I heard from the widow of a beautiful soul I knew for many years that my old friend Les has been struggling for the last few years against a rare and relentless form of cancer called liposarcoma.  He’d always been thin, but this cancer, which attacks fat cells, found plenty of places to grow large, aggressive tumors among major organs inside his body.  Since his cancer is rare, and research dollars are scarce, they don’t have many options to treat it. They remove chunks of him and keep him on chemotherapy, while paring down their predictions for his life expectancy.

His daughter graduates high school next year.  He told the oncologists he wanted to live to see her graduate college and they told him it was possible.  Then it was trying to keep him alive until she graduates high school next year.   Now it is any day, apparently. 

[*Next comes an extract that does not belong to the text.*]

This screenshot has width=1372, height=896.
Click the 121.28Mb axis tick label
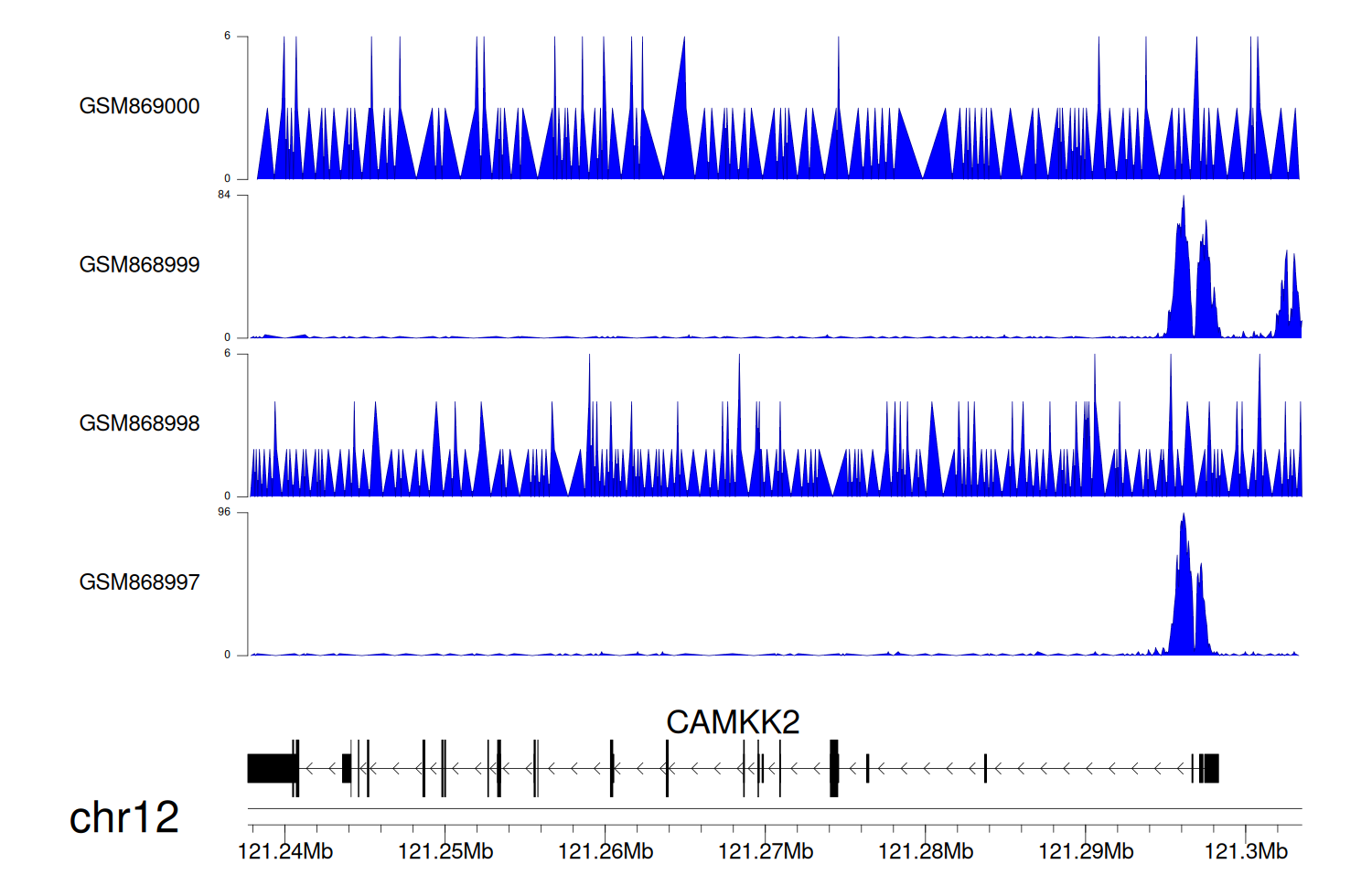tap(926, 852)
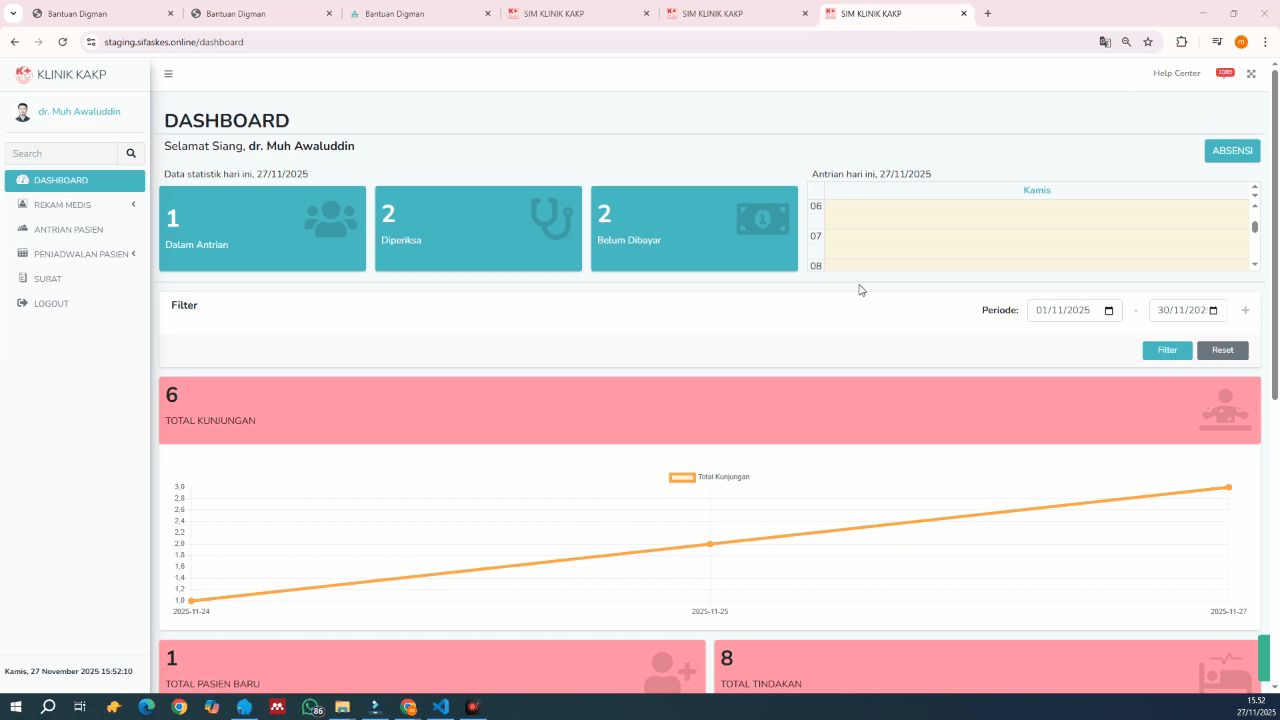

I hadn’t realized it had been so long since I spoke to him, I’d known nothing about his grim situation until a few weeks ago when I found out by chance.  Last I’d heard he’d had complete remission from a scary bout with prostate cancer a few years back.  We’d kept in touch over the years, but not that closely, and apparently not for a while before the pandemic lockdown.

I called today and a woman picked up Les’s phone.  It was his older sister, who told me her little buddy was in bad shape, emaciated and grey as a prisoner in Auschwitz.  Something the doctors told him recently had finished off his will to fight, she surmised.  Her little sister, who lives near Les, had called and told her that if she wanted to see him, she’d better get down there.  She arrived the other day.  

He sleeps most of the time, they installed a hospital bed and have hospice nurses to attend him at home.  He’d been falling, so now he’s pretty much confined to bed, except when he’s helped to the bathroom.   His sister, who I met once during a shiva call after their mother died, seemed glad to talk and we chatted for a few minutes.   She’d moved to Kansas City, which was nicer than she thought, her daughter had insisted she move to where they were.  She passed a Denny’s when she got near her brother’s place in Arizona and bought a shake they used to love back when they were kids in Brooklyn.  He hasn’t been eating, nothing, for days now — never a good sign.  She offered him a sip of the milkshake and “the little stinker drank 3/4 of it”, she reported happily. but nothing since.  

We talked about things, moving between little details of our lives and her brother’s misery and soon to end life.   I told her to send my love, and Sekhnet’s, to Les, since he seemed to be sleeping.  I told her I’d try him again soon.  She told me to hang on and tried to rouse him.  She persisted for a long while, repeating my name a few times, it seemed he was deep in sleep.

Then I heard sounds coming from Les that I have never heard come from a human being.  The sounds were like a series of strangled barks overflowing with emotion.   He was trying to speak, or was in distress, or both.  His sister told me calmly that she needed to call the nurse, she thought he had to go to the bathroom and she wasn’t strong enough to help him out of bed by herself.  I told her to take care of him, and herself, and that I’d call again in a few days.  

I’m still thinking about that sound Les was making.